SELAMAT DATANG DI WEBLOG DENY ROCHMAN. MARI KITA BANGUN PERADABAN INI DENGAN CINTA DAMAI UNTUK MASA DEPAN LEBIH BAIK

Januari 01, 2016

MENGABADIKAN SEJARAH CIREBON


Oleh : 
Deny Rochman, S.Sos.,M.Pd.I

Siapa yang tidak mengenal nama Cirebon? Kota di pesisir pantai utara Jawa Barat ini memiliki sejarah panjang dalam perkembangan Islam nusantara. Posisinya yang strategis secara geografis, daerah ini menjadi magnet bagi daerah-daerah di sekitarnya bahkan luar daerah. Cirebon boleh dibilang sebagai kota budaya, karena memiliki unsur-unsur budaya yang khas di dalamnya. Memiliki sistem sosial, bahasa, agama, ekonomi, mata pencaharian hingga kesenian dan kuliner.

Kehidupan masyarakat Cirebon secara historis kental dengan kehidupan multi kultural. Kendati di kenal sebagai kota wali (Sunan Gunung Jati), namun keberadaan agama lain tetap eksis. Ini terlihat dari wajah Cirebon masa kini dijumpai bangunan masjid, gereja, klenteng, vihara. Ada kampung Islam (panjunan), ada juga kampung Pecinan (Tionghoa). Potret kebhinekaan tersebut tampak terekam dalam peninggalan di museum keraton Kasepuhan.

Bagaimana rekam jejak sejarah Cirebon tempo dulu? Ini yang menjadi keprihatinan banyak orang, termasuk para tokoh masyarakat, sejarawan, budayawan, sastrawan, seniman hingga guru-guru sejarah di kota ini. Salah satu curhatan mereka terungkap saat menghadiri acara diskusi tentang Stroryline Diorama bertemakan Sejarah Pemerintahan Kota Cirebon dalam Khasanah Kearsipan  17 Nopember 2015 lalu. Acara yang digelar oleh Bapusipda Kota Cirebon tersebut juga menghadirkan nara sumber Prof Dr HjNina Herlina Lubis MS (sejarawan nasional).

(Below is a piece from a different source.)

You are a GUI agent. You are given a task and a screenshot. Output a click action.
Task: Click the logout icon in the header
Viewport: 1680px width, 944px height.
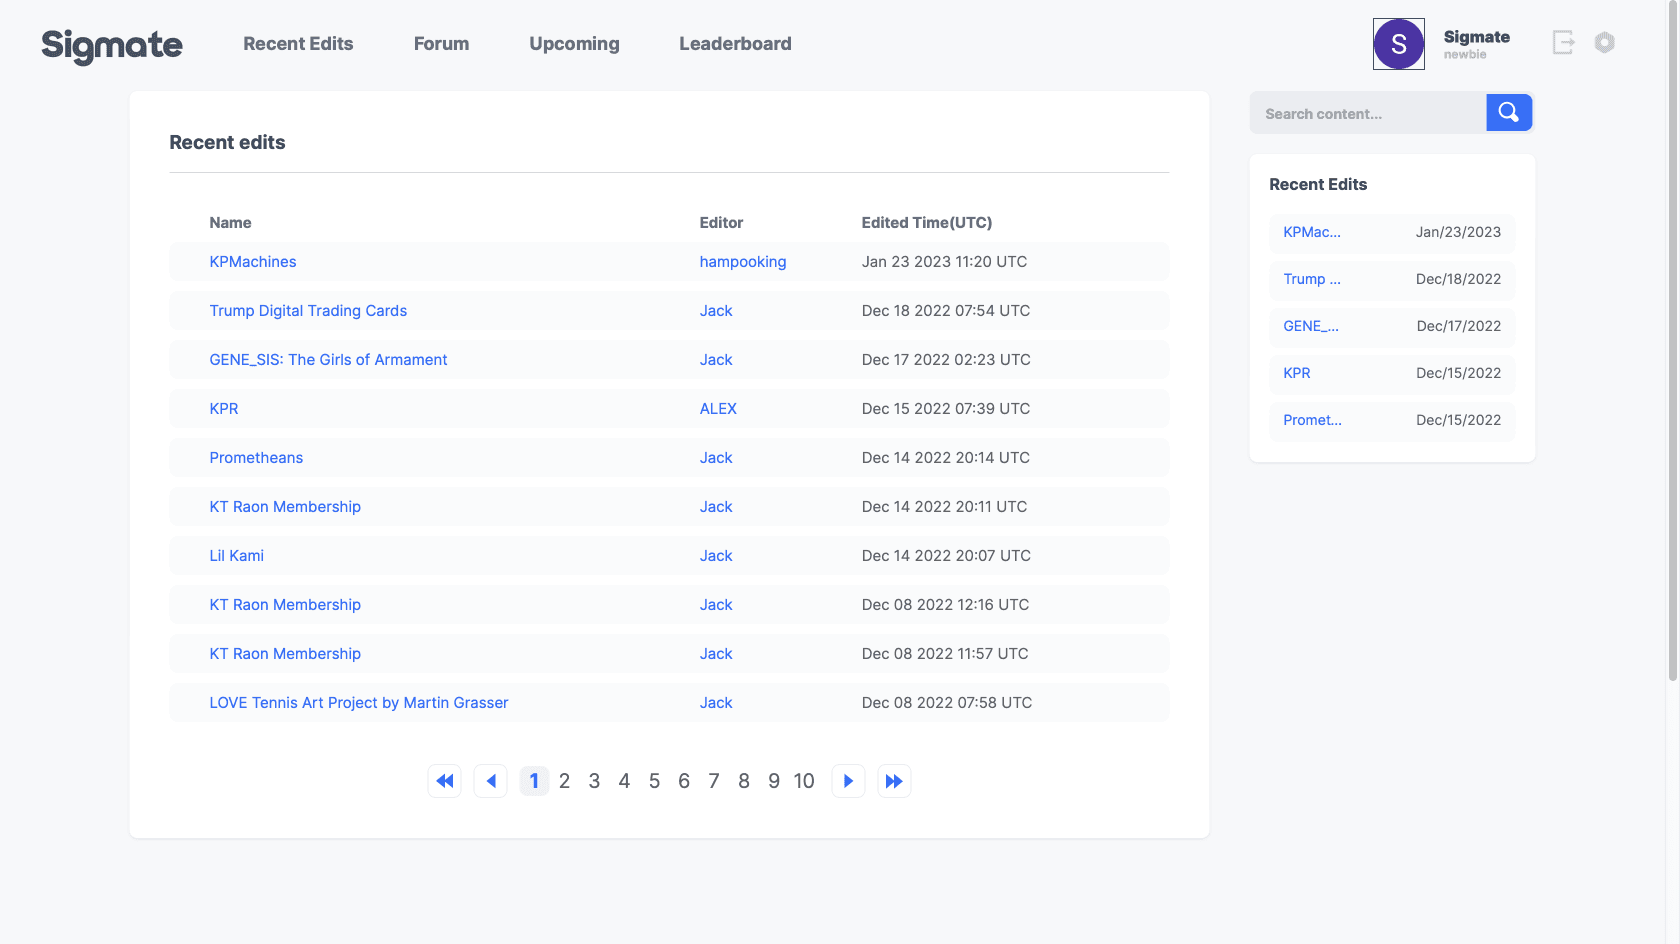[x=1563, y=42]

Catatan sejarah Cirebon, apapun bentuk medianya, sejauh pengetahuan penulis belum bisa dikonsumsi publik secara luas. Sekalipun ada masih tersimpan terbatas di rak-rak perpustakaan pribadi, atau perpustakaan daerah di Cirebon. Sementara anak muda Cirebon mereka tumbuh dan berkembang tanpa tahu jejak rekam Cirebon masa lalu. Ketidaktahuan generasi muda terhadap daerahnya tentu akan mengurangi kecintaan dan kebanggan mereka terhadap tanah kelahirannya. Ada nilai-nilai karakter positif yang terputus tidak bisa terwariskan kepada generasi penerus.

Memang sempat terungkap dalam perdebatan diskusi Stroryline Diorama, bahwa sisi kelam sejarah Cirebon harus diungkap ke publik untuk sebuah pembelajaran kearifan untuk masa depan. Ada juga yang mengusulkan bahwa periode sejarah harus memotret Cirebon secara utuh, baik Cirebon pada masa Hindu, pada masa Islam, kolonialisme hingga kekinian. Baik dari sisi sosio kultural, ekonomi maupun politik. Episode sejarah Cirebon itu akan dituangkan dalam Museum Diorama leading sector Bapusipda Kota Cirebon.

Dari mana pun periode sejarahnya, dan apapun media dan bentuknya, namun prinsipnya sejarah Cirebon harus diabadikan dan disebarluaskan secara massif , sistemik dan sistematis. Pentingnya sejarah bagi masyarakat, bukan hanya mengenal cerita seperti dongeng masa lalu. Catatan dan rekam jejak sejarah memiliki banyak manfaat, seperti manfaat edukatif, inspiratif, instruktif dan rekreatif. Sayangnya masyarakat, khususnya generasi muda belum merasakan apalagi hingga menikmati manfaat mempelajari sejarah Cirebon.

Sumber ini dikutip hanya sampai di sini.